Courgette and Chickpea and Coconut Milk
Hot food in less than 10 minutes
This meal - my Thursday dinner - is slop on a plate in all of its quick and easy glory – it looks like nothing but it took minutes to make and tasted incredible. This is my staple food; dumplings and five hour cooking is fun and I love it from time to time, but most of the time I want to eat before 23:00.
Like this, but in fabric ballet shoes, and with less flexibility. And with hairier legs and more dried skin. And the fastest growing toenails in the world. |
I can't dance on a full stomach, but I really can't dance on an empty stomach and this Thursday I had eaten wasabi peas* and giant chocolate buttons for breakfast (not together) and wasabi peas and giant chocolate buttons for lunch (not together). Which is not really enough. I had about an hour before the class started so grabbed a bowl of soup from the cafe (such good food, such good soup, such good service. I love the cube!) which was perfect, but after an hour of sweating and I wanted more food when I got home.

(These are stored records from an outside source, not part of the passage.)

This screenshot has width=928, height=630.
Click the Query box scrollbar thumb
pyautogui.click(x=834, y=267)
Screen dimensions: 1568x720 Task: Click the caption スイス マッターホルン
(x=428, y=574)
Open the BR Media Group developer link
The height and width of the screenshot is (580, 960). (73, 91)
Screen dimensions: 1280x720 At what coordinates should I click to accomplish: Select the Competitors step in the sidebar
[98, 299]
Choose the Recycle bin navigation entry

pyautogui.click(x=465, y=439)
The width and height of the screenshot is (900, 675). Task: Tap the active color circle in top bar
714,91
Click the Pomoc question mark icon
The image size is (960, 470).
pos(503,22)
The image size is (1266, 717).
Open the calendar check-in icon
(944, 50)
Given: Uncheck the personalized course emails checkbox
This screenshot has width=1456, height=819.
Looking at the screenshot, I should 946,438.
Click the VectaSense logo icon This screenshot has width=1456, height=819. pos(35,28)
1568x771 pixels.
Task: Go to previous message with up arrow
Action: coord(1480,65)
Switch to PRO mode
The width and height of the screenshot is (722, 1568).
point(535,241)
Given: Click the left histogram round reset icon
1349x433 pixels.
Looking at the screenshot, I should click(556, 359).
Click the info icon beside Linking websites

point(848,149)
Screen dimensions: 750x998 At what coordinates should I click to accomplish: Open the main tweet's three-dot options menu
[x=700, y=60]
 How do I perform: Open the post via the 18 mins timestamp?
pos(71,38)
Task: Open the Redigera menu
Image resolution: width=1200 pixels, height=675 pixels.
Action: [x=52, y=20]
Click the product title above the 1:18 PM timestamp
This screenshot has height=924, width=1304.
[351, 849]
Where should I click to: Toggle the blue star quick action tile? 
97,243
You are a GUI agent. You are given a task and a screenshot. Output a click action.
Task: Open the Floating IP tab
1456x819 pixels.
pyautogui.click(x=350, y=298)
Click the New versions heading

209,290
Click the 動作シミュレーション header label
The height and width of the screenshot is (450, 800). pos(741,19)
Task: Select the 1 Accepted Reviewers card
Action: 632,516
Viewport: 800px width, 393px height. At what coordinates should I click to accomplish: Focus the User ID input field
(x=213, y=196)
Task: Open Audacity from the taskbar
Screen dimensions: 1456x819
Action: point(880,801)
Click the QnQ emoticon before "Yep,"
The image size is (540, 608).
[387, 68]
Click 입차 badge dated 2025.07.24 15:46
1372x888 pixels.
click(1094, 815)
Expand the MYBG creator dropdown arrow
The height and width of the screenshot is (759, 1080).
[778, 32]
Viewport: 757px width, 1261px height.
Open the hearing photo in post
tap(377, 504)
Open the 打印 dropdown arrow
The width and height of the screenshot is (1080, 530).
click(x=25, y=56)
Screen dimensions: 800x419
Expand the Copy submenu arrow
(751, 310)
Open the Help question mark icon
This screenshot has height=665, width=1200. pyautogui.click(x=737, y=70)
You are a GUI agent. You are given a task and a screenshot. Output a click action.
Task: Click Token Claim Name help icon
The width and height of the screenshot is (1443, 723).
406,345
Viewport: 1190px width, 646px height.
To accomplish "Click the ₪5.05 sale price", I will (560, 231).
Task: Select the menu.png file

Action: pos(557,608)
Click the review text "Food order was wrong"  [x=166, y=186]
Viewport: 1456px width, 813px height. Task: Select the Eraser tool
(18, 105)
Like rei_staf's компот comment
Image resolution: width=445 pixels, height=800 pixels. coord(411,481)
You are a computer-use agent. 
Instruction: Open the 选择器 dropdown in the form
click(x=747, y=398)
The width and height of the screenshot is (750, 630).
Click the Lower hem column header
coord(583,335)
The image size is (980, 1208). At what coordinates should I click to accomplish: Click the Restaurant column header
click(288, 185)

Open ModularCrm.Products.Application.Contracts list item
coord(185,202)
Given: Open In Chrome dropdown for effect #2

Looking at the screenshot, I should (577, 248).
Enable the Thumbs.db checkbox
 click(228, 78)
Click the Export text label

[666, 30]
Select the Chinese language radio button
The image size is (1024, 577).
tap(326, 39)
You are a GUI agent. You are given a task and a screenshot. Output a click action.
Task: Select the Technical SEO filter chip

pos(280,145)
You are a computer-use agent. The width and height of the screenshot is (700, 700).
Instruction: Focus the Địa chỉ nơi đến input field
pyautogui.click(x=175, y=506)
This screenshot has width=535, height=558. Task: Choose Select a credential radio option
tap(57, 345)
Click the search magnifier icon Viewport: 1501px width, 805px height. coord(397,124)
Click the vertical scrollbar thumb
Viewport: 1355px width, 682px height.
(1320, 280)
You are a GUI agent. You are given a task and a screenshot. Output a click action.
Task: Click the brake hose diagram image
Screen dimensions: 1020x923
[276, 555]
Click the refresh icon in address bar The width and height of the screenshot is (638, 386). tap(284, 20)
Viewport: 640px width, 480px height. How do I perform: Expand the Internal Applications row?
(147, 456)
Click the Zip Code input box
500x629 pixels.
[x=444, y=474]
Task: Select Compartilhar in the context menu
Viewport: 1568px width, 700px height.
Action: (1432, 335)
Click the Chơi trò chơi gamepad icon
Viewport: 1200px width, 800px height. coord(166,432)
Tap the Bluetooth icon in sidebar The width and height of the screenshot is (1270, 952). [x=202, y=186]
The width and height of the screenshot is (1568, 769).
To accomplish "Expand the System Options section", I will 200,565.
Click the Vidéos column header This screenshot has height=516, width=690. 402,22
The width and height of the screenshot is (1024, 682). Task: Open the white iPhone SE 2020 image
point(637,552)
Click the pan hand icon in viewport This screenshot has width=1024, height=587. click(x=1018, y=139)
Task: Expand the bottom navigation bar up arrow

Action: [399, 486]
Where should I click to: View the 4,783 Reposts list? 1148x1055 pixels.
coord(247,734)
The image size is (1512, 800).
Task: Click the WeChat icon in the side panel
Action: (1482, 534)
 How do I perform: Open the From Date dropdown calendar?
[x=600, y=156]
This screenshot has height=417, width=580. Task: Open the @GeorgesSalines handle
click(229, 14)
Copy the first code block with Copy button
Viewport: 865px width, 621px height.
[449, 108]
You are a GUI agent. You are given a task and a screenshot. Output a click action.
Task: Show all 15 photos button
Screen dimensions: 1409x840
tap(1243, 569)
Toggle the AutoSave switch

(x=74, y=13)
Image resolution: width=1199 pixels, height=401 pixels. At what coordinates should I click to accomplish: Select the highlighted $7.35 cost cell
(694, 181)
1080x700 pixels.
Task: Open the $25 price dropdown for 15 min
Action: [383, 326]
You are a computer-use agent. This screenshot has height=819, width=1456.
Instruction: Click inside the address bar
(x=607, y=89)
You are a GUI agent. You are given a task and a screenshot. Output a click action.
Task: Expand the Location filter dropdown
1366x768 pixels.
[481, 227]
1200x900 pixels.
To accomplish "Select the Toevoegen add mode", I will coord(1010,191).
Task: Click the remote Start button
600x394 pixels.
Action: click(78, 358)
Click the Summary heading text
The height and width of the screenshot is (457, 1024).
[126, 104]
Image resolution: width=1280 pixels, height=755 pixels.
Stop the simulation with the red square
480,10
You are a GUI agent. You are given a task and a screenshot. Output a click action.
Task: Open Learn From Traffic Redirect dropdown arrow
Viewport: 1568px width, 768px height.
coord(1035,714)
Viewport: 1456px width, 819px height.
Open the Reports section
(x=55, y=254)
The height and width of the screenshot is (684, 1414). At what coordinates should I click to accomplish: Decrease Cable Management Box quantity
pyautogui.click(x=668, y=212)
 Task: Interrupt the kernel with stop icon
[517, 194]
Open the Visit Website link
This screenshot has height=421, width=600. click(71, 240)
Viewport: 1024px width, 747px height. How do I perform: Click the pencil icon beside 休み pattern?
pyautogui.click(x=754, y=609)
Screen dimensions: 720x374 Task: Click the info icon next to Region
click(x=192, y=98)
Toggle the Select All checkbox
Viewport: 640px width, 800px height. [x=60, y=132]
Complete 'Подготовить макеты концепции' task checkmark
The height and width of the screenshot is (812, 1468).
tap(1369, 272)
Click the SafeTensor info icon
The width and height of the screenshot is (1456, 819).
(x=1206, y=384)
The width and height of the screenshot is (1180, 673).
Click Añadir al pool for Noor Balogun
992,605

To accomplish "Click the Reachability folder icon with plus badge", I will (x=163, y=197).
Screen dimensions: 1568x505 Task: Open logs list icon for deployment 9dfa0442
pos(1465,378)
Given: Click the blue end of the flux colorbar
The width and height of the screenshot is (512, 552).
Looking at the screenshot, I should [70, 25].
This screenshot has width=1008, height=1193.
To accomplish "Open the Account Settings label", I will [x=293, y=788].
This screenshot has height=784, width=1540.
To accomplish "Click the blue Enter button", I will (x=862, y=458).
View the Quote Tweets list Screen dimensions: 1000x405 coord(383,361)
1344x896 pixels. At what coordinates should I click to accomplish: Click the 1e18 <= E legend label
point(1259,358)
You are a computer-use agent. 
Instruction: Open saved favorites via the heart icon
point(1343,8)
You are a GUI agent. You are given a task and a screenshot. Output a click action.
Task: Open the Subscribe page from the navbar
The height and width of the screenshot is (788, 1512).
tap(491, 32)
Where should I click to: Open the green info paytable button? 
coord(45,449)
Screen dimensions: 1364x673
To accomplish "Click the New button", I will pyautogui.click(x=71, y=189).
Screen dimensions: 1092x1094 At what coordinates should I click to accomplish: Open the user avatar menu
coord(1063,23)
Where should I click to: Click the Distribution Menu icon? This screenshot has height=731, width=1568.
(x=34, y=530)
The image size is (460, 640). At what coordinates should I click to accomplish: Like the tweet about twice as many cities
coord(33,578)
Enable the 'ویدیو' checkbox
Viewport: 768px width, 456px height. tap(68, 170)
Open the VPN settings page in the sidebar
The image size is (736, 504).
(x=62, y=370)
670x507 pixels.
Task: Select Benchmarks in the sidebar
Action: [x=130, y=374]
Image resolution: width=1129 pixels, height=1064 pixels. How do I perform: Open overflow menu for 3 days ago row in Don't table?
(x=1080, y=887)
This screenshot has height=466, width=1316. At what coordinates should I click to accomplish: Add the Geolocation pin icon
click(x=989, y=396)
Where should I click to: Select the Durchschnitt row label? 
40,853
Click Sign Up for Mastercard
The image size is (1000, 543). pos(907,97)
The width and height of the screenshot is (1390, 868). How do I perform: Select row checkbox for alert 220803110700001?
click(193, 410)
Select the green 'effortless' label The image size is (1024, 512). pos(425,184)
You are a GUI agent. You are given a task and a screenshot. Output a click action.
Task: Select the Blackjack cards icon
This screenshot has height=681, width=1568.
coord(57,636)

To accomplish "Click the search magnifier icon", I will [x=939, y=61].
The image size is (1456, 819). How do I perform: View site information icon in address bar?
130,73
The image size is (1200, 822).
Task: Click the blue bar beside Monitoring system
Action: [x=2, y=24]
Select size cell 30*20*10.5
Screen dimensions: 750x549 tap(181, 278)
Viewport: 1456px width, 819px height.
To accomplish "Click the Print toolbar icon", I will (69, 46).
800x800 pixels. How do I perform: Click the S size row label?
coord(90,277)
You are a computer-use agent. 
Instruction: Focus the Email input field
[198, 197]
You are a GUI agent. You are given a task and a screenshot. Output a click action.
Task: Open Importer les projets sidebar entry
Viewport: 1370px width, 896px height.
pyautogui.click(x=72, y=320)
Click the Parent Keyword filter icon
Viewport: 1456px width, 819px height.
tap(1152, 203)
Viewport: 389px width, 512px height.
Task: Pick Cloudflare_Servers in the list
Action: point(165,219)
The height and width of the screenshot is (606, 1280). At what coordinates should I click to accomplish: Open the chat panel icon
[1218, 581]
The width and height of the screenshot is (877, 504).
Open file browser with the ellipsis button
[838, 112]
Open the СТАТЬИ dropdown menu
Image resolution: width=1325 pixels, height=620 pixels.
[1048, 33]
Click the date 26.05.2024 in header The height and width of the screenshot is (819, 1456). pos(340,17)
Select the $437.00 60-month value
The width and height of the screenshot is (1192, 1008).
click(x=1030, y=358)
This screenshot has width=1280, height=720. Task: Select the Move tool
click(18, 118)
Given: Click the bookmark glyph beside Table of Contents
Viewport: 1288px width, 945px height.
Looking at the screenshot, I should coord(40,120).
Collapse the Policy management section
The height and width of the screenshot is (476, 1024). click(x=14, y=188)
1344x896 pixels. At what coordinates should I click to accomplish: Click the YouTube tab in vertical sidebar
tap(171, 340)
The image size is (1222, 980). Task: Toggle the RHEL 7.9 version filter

My wife was cooking some garlicky fried courgettes to go with some left over risotto and offered me half of them. With the addition of a couple of things form the fridge this became a beautiful bowl of food:
Courgette and Chickpea and Coconut Milk:
serves 2
Stuff from my fridge makes a lovely meal. |
- 1 courgette
- 0.5 can chickpeas
- a few tablespoons Soy Yoghurt
- some garlic puree
- some lemon juice
- some chili sauce
- some soy sauce
- some creamed coconut, grated off the block
- 1 spring onion
Method:
- Fry the courgettes until coloured, about five minutes. Add the chickpeas, some yoghurt, some garlic puree, some lemon juice, some chili sauce, some soy sauce (10 seconds each, 1 minute total) a about two tablespoons of grated creamed coconut, just grate it straight off the block (remove the plastic first!) (2 minutes, including the time taken to find a grater).
cooking instructions 1: Shove it all in a pan |
cooking instructions 2: Stir |
You can do a similar thing with a handful of fresh herbs, stirring coriander in to curry or stew with make it more than it was before, or parsley into warning winter foods. Fresh lemon juice does the same, or finely sliced celery leaf would work too. The key is to add a new flavour right at the end, and it brings everything together.
Time taken to make this meal: 10 minutes, start to finish. BOOM.
*Wasabi peas seem to the the quintessential middle class snack to me. “What's that your eating? Peanuts?” “Oh no darhling, wasabi peas!” But I do love the spicy little things. And who am I to deny my middle class heritage? True story: I overheard a conversation where someone said “It's to'ally legit, it's no back 'a lorry” and thought they were saying “It's totally legit, it's no baccalaureate”. They were talking second hand phones, I heard a discussion on educational systems. I couldn't be more middle class if I tried.